The definition of success, according to Dr. Chattopadhyay, is not based on subjective satisfaction alone but on the alignment of safety, function, aesthetic balance, and patient understanding.

However, the choice between surgical and non-surgical interventions is determined by clinical suitability rather than patient preference alone. Minimally invasive procedures such as dermal fillers, botulinum toxin, thread lifting, and energy-based skin treatments have broadened the scope of aesthetic medicine, particularly for early-stage ageing and minor corrections.

However, Dr. Chattopadhyay underscores their limitations. Cases involving significant skin laxity, excess adipose tissue, or structural changes often require surgical correction for durable results. Treatment planning therefore considers age, skin quality, anatomical changes, recovery tolerance, and long-term expectations. In selected cases, combined approaches are used to achieve gradual and proportionate outcomes.

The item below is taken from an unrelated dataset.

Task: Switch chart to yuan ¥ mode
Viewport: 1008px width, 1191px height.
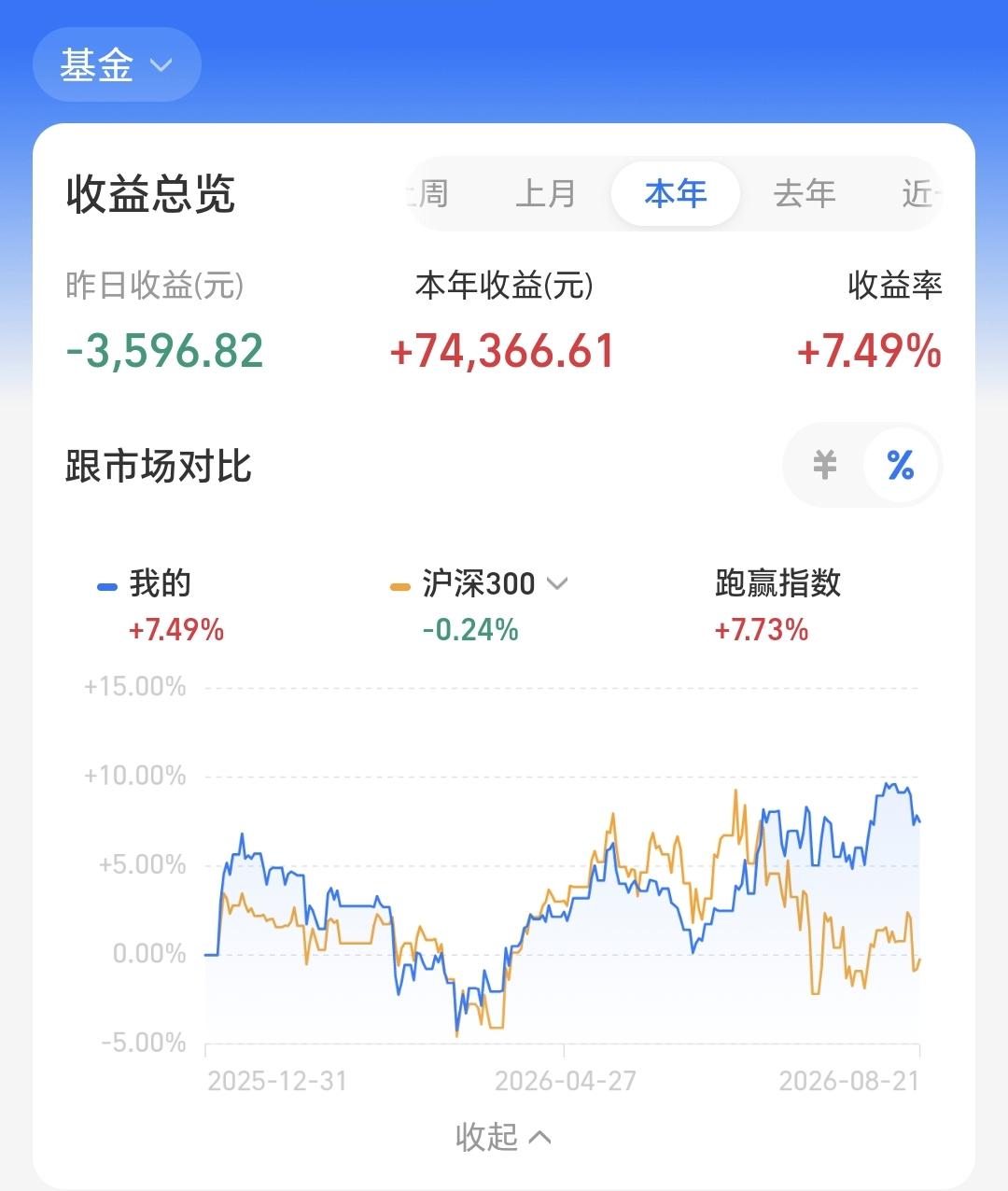Action: click(x=824, y=464)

Treatment Planning Across Techniques

In facial contouring, Dr. Chattopadhyay ensures that the selection of dermal fillers is based on anatomical requirements and material properties. Factors such as tissue support, projection, flexibility, and longevity guide product choice across different facial regions. Structural areas such as the jawline and chin require higher support fillers, while areas like the lips and tear trough demand softer formulations.

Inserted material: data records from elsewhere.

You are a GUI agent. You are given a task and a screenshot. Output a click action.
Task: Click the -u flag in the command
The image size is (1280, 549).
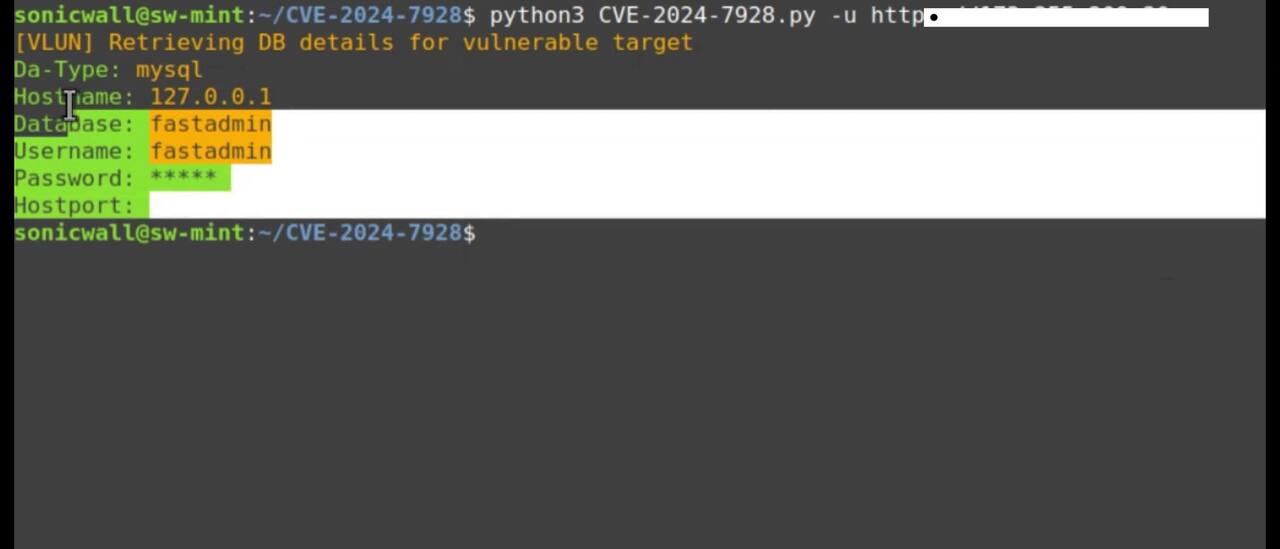843,16
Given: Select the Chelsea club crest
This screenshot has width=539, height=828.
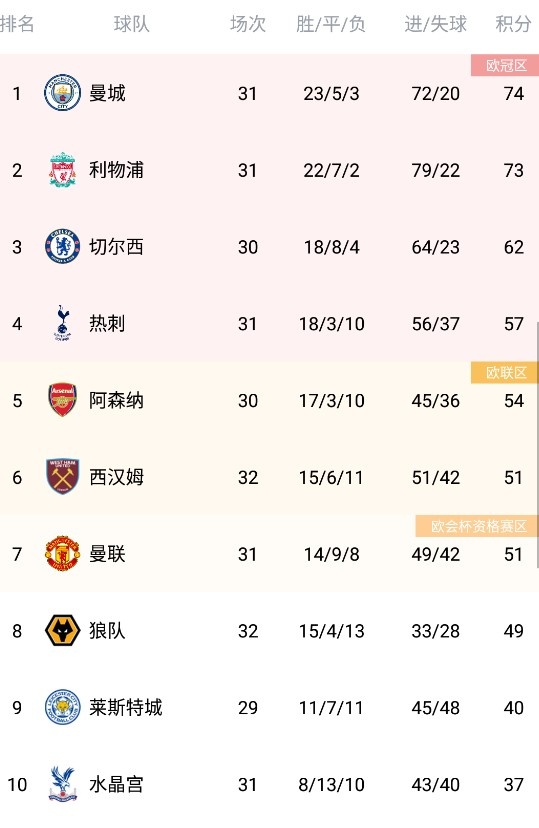Looking at the screenshot, I should tap(62, 247).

Similarly, in laser-based treatments, ablative systems, including fractional CO₂ lasers, are used for deeper resurfacing and scar management but involve longer recovery periods whilst non-ablative systems are suited for superficial concerns with reduced downtime. The decision is individualised based on skin type, indication, and tolerance for recovery.

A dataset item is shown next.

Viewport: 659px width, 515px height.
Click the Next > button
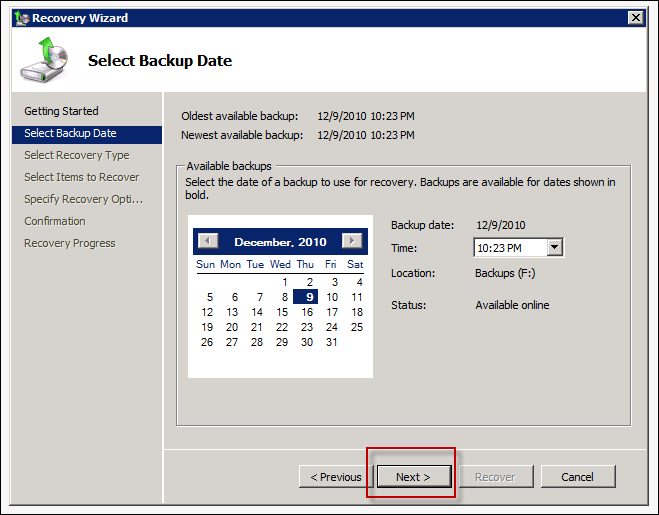(414, 477)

In body contouring, patient selection remains the primary determinant of outcome. Assessment includes skin elasticity, fat distribution, muscle tone, body mass index, and weight stability. Liposuction is positioned strictly as a contouring tool rather than a weight reduction method, with adjunct procedures such as skin tightening or abdominoplasty considered where indicated.

The Role of Technology in Plastic Surgery

Advances in technology have influenced both safety and precision in plastic surgery. Energy-based devices, improved imaging systems, and refined anaesthesia protocols have expanded treatment options and reduced recovery time. Despite these developments, Dr. Chattopadhyay maintains that outcomes remain dependent on surgical judgement, anatomical understanding, and procedural discipline.

While robotic applications are being explored in selected reconstructive procedures, their role in mainstream plastic surgery remains limited. Technology, in this context, functions as an adjunct rather than a substitute for clinical expertise.

Ethics at the Core of Practice

For practitioners entering the field, Dr. Chattopadhyay emphasises the importance of a strong surgical foundation. Training in anatomy, wound healing, and reconstructive techniques is considered essential before undertaking aesthetic procedures. He advocates for structured education through recognised institutions and fellowships, as opposed to fragmented learning through short-term courses.

Ethical considerations are positioned as integral to practice. Procedures should be recommended based on clinical need and patient benefit, with safety taking precedence over commercial factors. Long-term credibility in aesthetic medicine, in his view, is sustained through consistency in judgement, technical competence, and adherence to professional standards.